EXCERPT TO READ:
<<<<

Sri Lanka Vehicle Leasing Calculator
Work out the monthly rental, total interest, and full amortisation for a vehicle finance lease in Sri Lanka. Set the advance, term, balloon, and documentation fee, and see whether the rate sits under the 18% Central Bank ceiling. No signup, sources cited below.
How it works
A vehicle finance lease in Sri Lanka is a regulated product under the Finance Leasing Act No. 56 of 2000. The lessor (a licensed finance company — People's Leasing, LB Finance, Commercial Leasing, LOLC, Singer Finance, Vallibel, and similar) holds the absolute title to the vehicle for the term; you pay an up-front advance plus a fixed monthly rental for an agreed number of months; ownership transfers to you with the final rental. The maths under the rental is the standard level-payment annuity, and the Central Bank caps the rate at 18% AER per Monetary Board Direction No. 1 of 2023.

>>>>

ITEMS:
<<<<

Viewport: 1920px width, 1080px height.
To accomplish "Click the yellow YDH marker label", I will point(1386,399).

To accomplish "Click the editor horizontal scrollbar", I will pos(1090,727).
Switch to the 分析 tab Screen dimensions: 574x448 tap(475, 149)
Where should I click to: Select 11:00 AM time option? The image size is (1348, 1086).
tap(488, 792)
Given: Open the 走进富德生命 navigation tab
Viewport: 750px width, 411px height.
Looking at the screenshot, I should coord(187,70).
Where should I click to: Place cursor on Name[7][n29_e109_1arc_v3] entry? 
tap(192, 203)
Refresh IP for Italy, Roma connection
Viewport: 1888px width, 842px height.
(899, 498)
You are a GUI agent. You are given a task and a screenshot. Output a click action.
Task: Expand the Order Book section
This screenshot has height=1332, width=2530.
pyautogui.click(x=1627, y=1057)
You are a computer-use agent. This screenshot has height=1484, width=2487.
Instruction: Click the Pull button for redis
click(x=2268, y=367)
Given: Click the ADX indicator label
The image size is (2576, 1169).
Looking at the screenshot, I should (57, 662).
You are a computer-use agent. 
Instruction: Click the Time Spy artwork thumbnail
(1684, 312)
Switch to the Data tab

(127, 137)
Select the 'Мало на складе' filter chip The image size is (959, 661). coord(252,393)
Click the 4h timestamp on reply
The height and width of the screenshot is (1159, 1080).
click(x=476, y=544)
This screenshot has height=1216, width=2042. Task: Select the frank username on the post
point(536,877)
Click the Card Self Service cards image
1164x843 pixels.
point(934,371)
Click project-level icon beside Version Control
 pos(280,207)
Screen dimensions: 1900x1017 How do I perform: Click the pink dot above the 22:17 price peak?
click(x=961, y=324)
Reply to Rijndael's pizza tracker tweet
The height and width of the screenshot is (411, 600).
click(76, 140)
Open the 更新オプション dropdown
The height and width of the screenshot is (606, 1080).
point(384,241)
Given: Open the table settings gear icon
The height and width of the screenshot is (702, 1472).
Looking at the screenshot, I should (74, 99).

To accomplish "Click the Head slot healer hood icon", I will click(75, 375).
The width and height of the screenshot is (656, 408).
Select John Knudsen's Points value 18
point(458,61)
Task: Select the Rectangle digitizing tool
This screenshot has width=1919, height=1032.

>>>>

WRITTEN INSTRUCTION A:
In the Sri Lanka vehicle leasing text, set down the passage that begins at the words "How it works" and stops after "No. 1 of 2023.".
WRITTEN INSTRUCTION B:
According to the Sri Lanka vehicle leasing text, under which act is a vehicle finance lease in Sri Lanka regulated?
WRITTEN INSTRUCTION C:
Extend the Sri Lanka vehicle leasing text, picking up after its last sentence.

EXPECTED ANSWER A:
How it works
A vehicle finance lease in Sri Lanka is a regulated product under the Finance Leasing Act No. 56 of 2000. The lessor (a licensed finance company — People's Leasing, LB Finance, Commercial Leasing, LOLC, Singer Finance, Vallibel, and similar) holds the absolute title to the vehicle for the term; you pay an up-front advance plus a fixed monthly rental for an agreed number of months; ownership transfers to you with the final rental. The maths under the rental is the standard level-payment annuity, and the Central Bank caps the rate at 18% AER per Monetary Board Direction No. 1 of 2023.

EXPECTED ANSWER B:
The Finance Leasing Act No. 56 of 2000.

EXPECTED ANSWER C:
The calculator follows five steps, each of which the page exposes so you can audit the working by hand:
- Compute the financed principal:
P = vehicle price − advance. The documentation fee is treated as an up-front cash cost, not financed, because that is how every licensed finance company actually structures the schedule. - Convert the quoted annual rate to a monthly periodic rate:
r = annual ÷ 12. The calculator treats the input as a nominal annual rate compounded monthly (the convention in CBSL Direction No. 1 of 2023 §3) and also shows the implied effective annual rateEAR = (1 + r)^12 − 1, so the user sees both numbers side by side. - Solve for the level monthly rental using the annuity formula with an end-of-term residual:
Rental = [P − RV × (1+r)^(−n)] × r / (1 − (1+r)^(−n)). With residual RV = 0 this collapses to the textbook EMI formula. With RV > 0 it correctly amortises only the non-residual portion of the principal so the closing balance at month n equals the residual to the rupee. - Build the amortisation schedule month by month. For each row: interest portion = opening balance × r; principal portion = rental − interest portion; closing balance = opening balance − principal portion. The final row's closing balance is forced to equal the residual to absorb the tiny rounding drift that the closed-form formula accumulates over the term — never more than a few cents.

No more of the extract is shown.